Her daughter soon quit gymnastics, Markham said, and her life spiraled into bouts with drug problems and depression. The image on the projector screen changed to one of Chelsea in her 20s, in a black winter coat, smiling, not long before she committed suicide in 2009, at 23.

“Every day, I miss her,” Markham said. “And it all started with him.”

‘I pray for you’

One victim, however, appeared to leave Nassar deeply affected for a few minutes. Jennifer Rood-Bedford was a Michigan State volleyball player from the early 2000s whose testimony produced one of the few moments of levity this week — she said she had made a plan to dropkick Nassar in the face if he ever tried to touch her improperly again — before she began to cry as she described her assault.
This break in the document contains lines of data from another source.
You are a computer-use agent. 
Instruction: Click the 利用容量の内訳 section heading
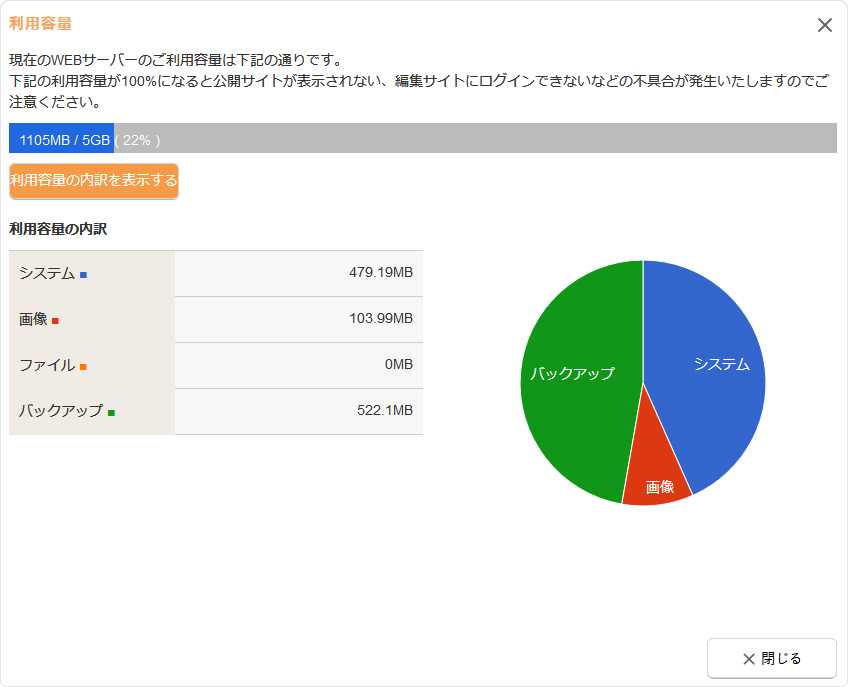click(58, 229)
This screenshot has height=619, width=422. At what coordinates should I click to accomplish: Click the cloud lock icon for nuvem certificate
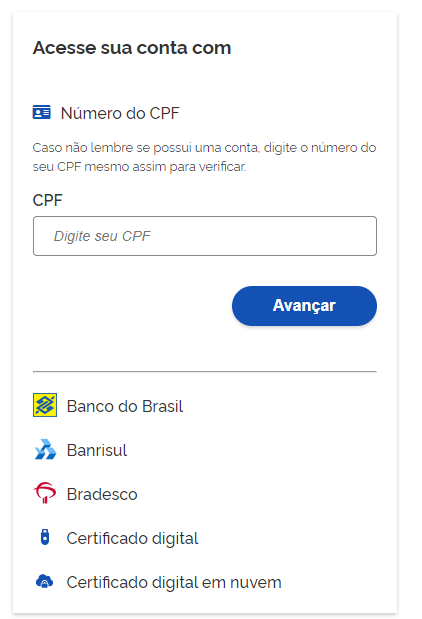click(x=45, y=581)
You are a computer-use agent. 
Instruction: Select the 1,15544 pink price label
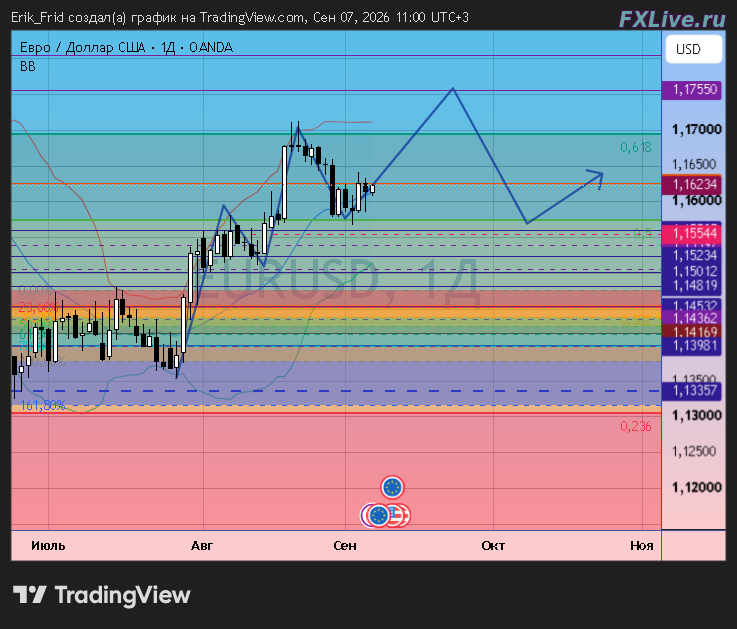point(691,234)

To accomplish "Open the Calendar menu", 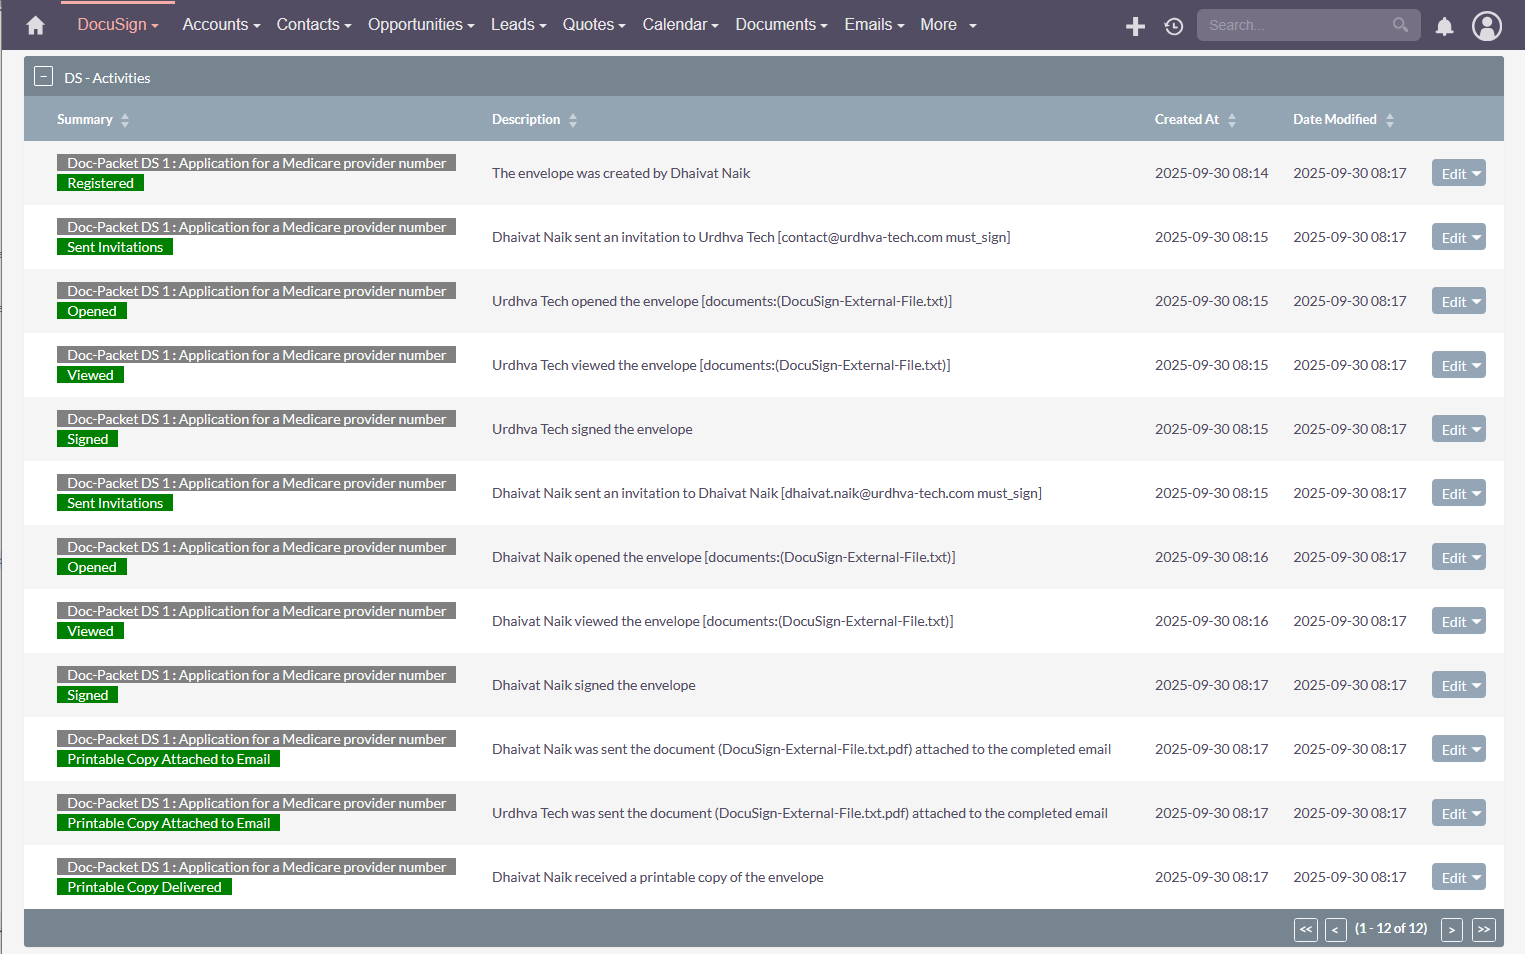I will (x=679, y=24).
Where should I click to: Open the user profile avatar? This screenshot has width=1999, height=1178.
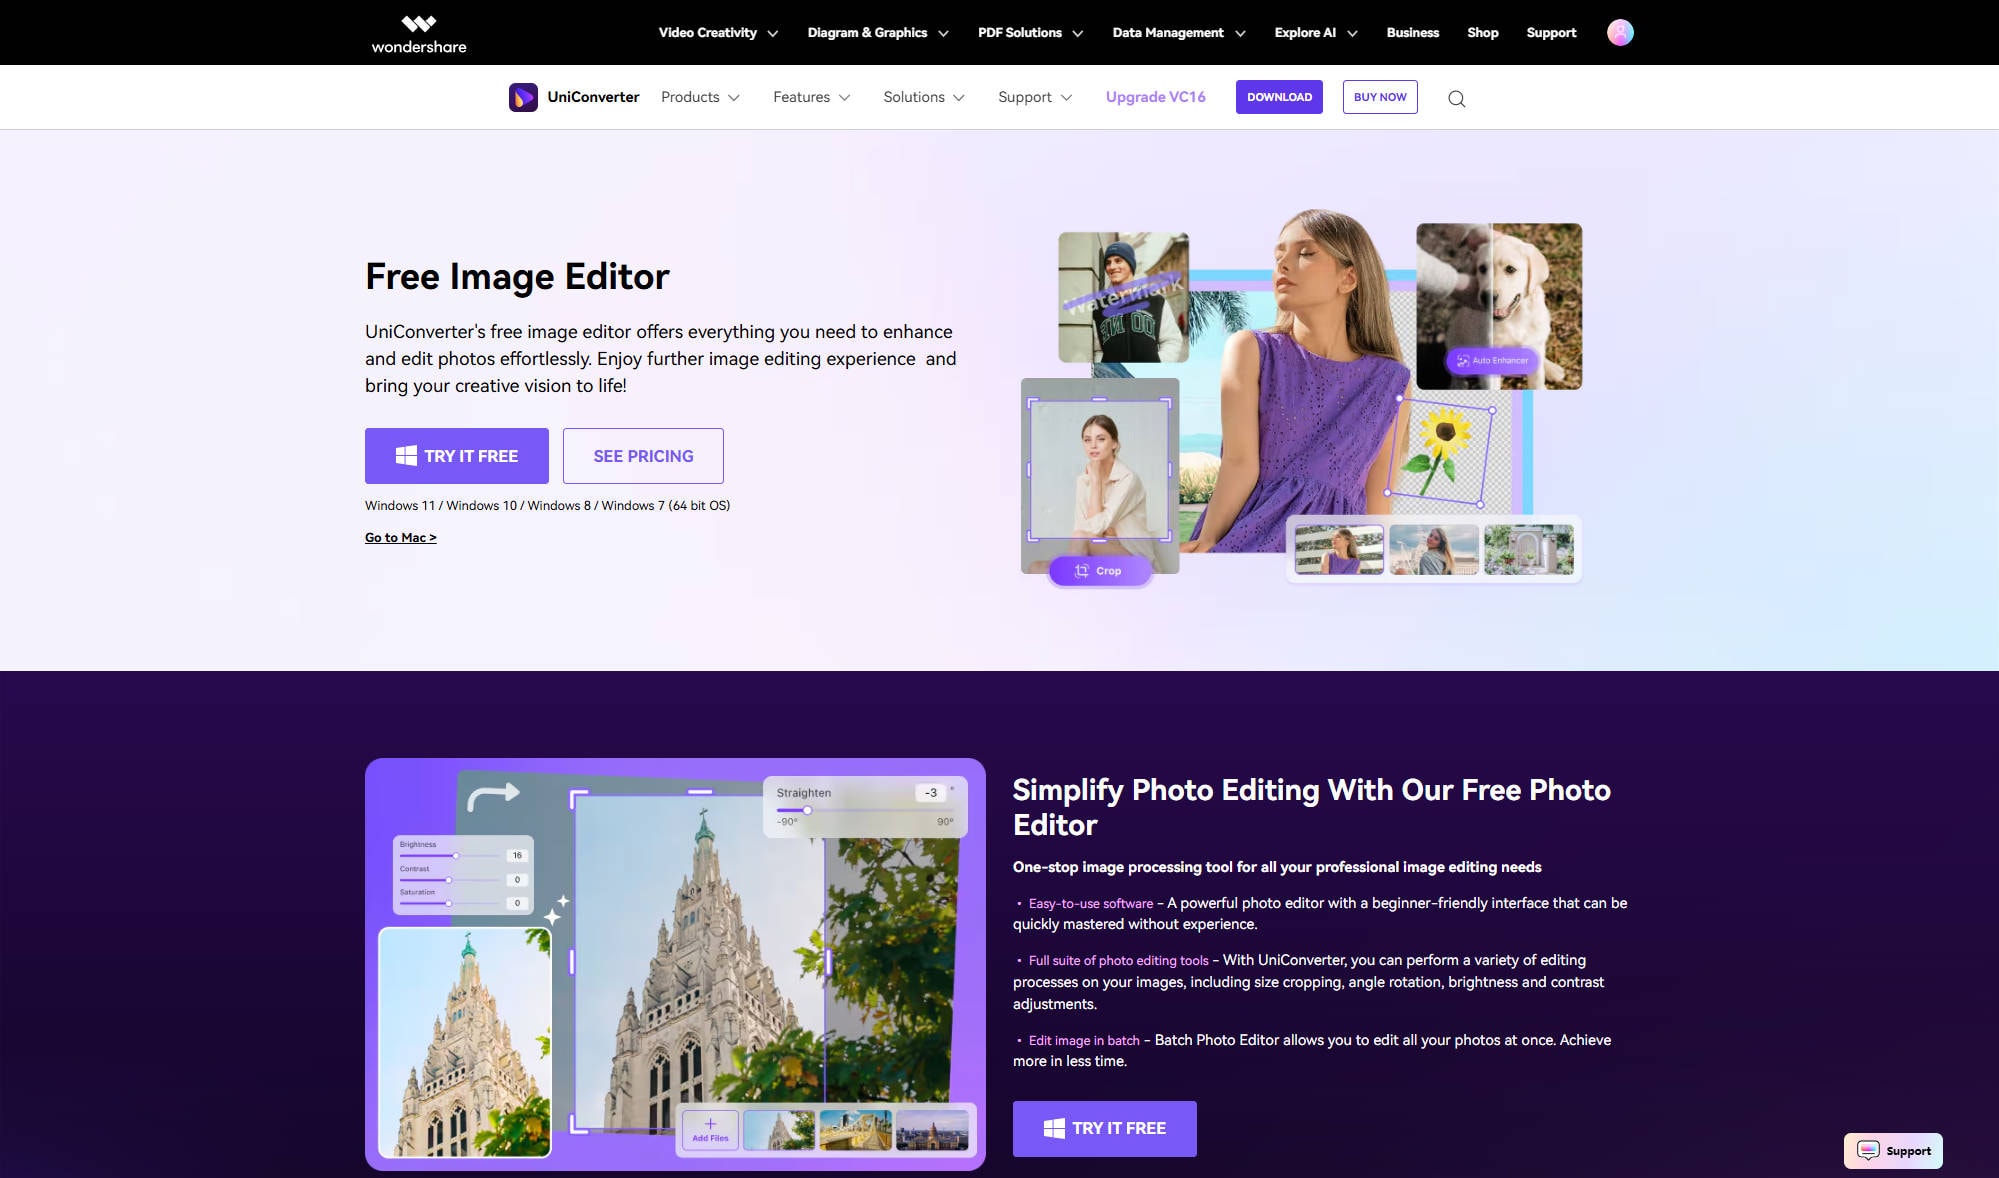point(1619,33)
Bedford told Nassar she forgave him, citing her Christian faith, and her belief in the importance of forgiveness, and the possibility of redemption.

“Dr. Nassar, I want you to know that I pray for you . . . please know my forgiveness towards you is sincere,” Bedford said. “There is hope that transcends all understanding . . . What you’ve done, those choices you made, you can choose to be a better man, and to be a different person . . . seek Him and find that.”

As she spoke, Nassar’s eyes squinted, and his head began to shake, as if sobbing. He removed his glasses, picked up a tissue, and dabbed at his eyes, but the tears never came.